Gilson Dipp informou que o grupo ainda espera a manifestação de algumas entidades de classe, entre elas a Associação dos Magistrados Brasileiros (AMB) e a Associação dos Juízes Federais (Ajufe). “Infelizmente, todos os participantes terão prazo exíguo para encaminhar suas propostas”, disse.

Nunes destacou que, nessas questões, o CNJ tem como praxe fazer ampla discussão com o Judiciário e carreiras correlatas que fazem parte do sistema de Justiça brasileiro. No caso do projeto de reforma do CPP, porém, o prazo é curto e a discussão não poderá ser tão ampliada.

“Estabelecemos um plano de trabalho para que a nota técnica, com as propostas de alteração para aperfeiçoamento do projeto em tramitação no Senado, esteja pronta para ser levada à apreciação na reunião do plenário do CNJ em 17 de agosto.” No dia seguinte, a posição do Conselho será enviada ao Senado. Com informações da Assessoria de Imprensa do CNJ.

[Foto: Gláucio Dettmar/CNJ]

Revista Consultor Jurídico, 8 de julho de 2010, 19h30

Comentários de leitores

2 comentários

Parabéns MP

Republicano (Professor)

Nessa nota técnica vai acabar os inetresses do MP prevalecendo. Parabéns MP, muito mais preparado para o embate institucional. O silêncio da maioria acaba com que a voz da minoria não seja dissonante.

E quem foi ouvido?!

Luís Guilherme Vieira (Advogado Sócio de Escritório - Criminal)

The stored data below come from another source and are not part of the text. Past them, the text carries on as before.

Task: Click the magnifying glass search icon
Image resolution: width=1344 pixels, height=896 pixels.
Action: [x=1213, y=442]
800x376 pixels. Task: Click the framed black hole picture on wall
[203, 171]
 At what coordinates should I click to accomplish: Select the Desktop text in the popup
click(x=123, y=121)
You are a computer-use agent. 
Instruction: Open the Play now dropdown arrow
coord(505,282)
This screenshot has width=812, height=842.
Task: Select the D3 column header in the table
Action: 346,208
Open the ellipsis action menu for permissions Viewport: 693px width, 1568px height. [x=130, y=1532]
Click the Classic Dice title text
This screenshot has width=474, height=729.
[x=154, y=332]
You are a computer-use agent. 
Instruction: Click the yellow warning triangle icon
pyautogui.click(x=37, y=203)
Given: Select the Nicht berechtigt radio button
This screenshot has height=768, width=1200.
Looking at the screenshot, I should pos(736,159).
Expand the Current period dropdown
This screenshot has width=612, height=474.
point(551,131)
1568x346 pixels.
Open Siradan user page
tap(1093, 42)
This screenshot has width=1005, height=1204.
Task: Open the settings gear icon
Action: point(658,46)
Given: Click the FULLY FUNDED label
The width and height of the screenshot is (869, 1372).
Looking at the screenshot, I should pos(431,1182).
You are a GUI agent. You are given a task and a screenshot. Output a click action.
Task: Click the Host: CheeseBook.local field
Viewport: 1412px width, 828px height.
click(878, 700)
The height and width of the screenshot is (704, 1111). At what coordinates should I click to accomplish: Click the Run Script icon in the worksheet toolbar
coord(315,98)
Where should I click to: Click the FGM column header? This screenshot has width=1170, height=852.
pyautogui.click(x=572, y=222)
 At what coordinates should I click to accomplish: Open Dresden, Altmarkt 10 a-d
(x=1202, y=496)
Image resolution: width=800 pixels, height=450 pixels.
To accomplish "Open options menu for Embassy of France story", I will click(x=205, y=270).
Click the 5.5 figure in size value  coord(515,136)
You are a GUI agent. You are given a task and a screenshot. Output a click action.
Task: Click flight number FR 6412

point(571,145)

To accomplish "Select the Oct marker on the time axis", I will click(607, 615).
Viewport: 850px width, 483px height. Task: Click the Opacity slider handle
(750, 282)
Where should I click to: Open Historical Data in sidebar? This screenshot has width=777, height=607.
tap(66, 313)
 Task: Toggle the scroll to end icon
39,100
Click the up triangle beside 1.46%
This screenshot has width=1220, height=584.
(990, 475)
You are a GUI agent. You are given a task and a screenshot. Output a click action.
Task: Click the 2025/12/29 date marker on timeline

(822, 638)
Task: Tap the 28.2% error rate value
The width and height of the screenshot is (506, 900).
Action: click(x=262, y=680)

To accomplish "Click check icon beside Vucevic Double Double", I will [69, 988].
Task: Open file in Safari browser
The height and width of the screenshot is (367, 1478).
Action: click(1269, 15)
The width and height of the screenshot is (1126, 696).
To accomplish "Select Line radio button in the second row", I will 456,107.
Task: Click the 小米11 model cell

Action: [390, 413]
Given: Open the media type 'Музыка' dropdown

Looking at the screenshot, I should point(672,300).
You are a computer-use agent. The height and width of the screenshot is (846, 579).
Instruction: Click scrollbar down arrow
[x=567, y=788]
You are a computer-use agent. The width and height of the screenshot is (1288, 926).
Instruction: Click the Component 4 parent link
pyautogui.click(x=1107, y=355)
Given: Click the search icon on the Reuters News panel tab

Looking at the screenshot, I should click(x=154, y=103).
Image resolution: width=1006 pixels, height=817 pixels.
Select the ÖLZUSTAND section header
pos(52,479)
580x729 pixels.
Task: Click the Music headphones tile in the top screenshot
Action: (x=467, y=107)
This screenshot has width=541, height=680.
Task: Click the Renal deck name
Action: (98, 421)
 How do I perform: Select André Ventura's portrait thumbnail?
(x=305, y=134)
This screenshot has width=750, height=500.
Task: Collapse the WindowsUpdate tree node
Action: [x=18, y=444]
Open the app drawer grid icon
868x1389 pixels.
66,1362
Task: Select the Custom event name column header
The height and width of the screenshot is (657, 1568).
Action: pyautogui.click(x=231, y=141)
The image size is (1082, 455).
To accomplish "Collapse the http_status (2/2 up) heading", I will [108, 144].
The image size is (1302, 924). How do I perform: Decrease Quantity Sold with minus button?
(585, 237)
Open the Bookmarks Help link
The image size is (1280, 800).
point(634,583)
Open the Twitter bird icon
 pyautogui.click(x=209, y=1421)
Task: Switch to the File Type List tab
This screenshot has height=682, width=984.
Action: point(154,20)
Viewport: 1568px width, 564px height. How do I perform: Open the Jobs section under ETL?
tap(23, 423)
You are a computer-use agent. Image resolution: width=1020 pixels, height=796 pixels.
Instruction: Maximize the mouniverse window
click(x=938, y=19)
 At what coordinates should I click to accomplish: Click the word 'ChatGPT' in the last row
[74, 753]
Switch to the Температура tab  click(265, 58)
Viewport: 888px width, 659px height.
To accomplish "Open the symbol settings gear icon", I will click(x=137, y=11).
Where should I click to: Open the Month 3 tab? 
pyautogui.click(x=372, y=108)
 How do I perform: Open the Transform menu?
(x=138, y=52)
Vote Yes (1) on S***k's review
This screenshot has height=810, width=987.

A comissão de juristas criada pelo Senado e presidida pelo ministro Hamilton Carvalhido elaborou, com raro sacrifício pessoal e profissional e em curto espaço de tempo, um (esboço de) anteprojeto de reforma do CPP que era para ser submetido –, conforme vontade de todos os seus membros – corrijam-me, por gentileza, se estiver equivocado, para que possa fazer o reparo –, (i) ao crivo da sociedade civil, por intermédio de (verdadeiras) audiências públicas, com a finalidade de, (ii) colhidas todas as sugestões/propostas -- como se espera em reforma necessária e de importância ímpar para um Estado que se pretende Democrático de Direito --, (iii) voltarem a ser reunir para, aí sim, (iv) formalizar o (verdadeiro)anteprojeto do CPP.
Enfim, lamentável que o tempo do Legislativo, principalmente em período eleitoral (ou pré-eleitoral, tanto faz), seja totalmente diferente do tempo real (o tempo da vida vivida, parafraseando Nélson Rodrigues), porque, apresentado o esboço do anteprojeto foi ele, de um dia para o outro, transformado, pelo presidente José Sarney, em projeto de lei.
“Gol” para a política de ocasião. “Gol-contra” para o Estado brasileiro e, consequentemente, para a sociedade civil de hoje e de amanhã.
Faço esse registro, sem procuração, em defesa dos juristas integrantes da Comissão do Senado, vítimas, como todos (e vejam que percebo grandes avanços nas propostas por eles apresentadas), com o objetivo de que fato de tal gravidade não fique perdido nos anais da história.
Luís Guilherme Vieira, advogado criminal, é conselheiro do Conselho Deliberativo do Instituto de Defesa do Direito de Defesa é foi conselheiro titular do Conselho Nacional de Política Criminal e Penitenciária.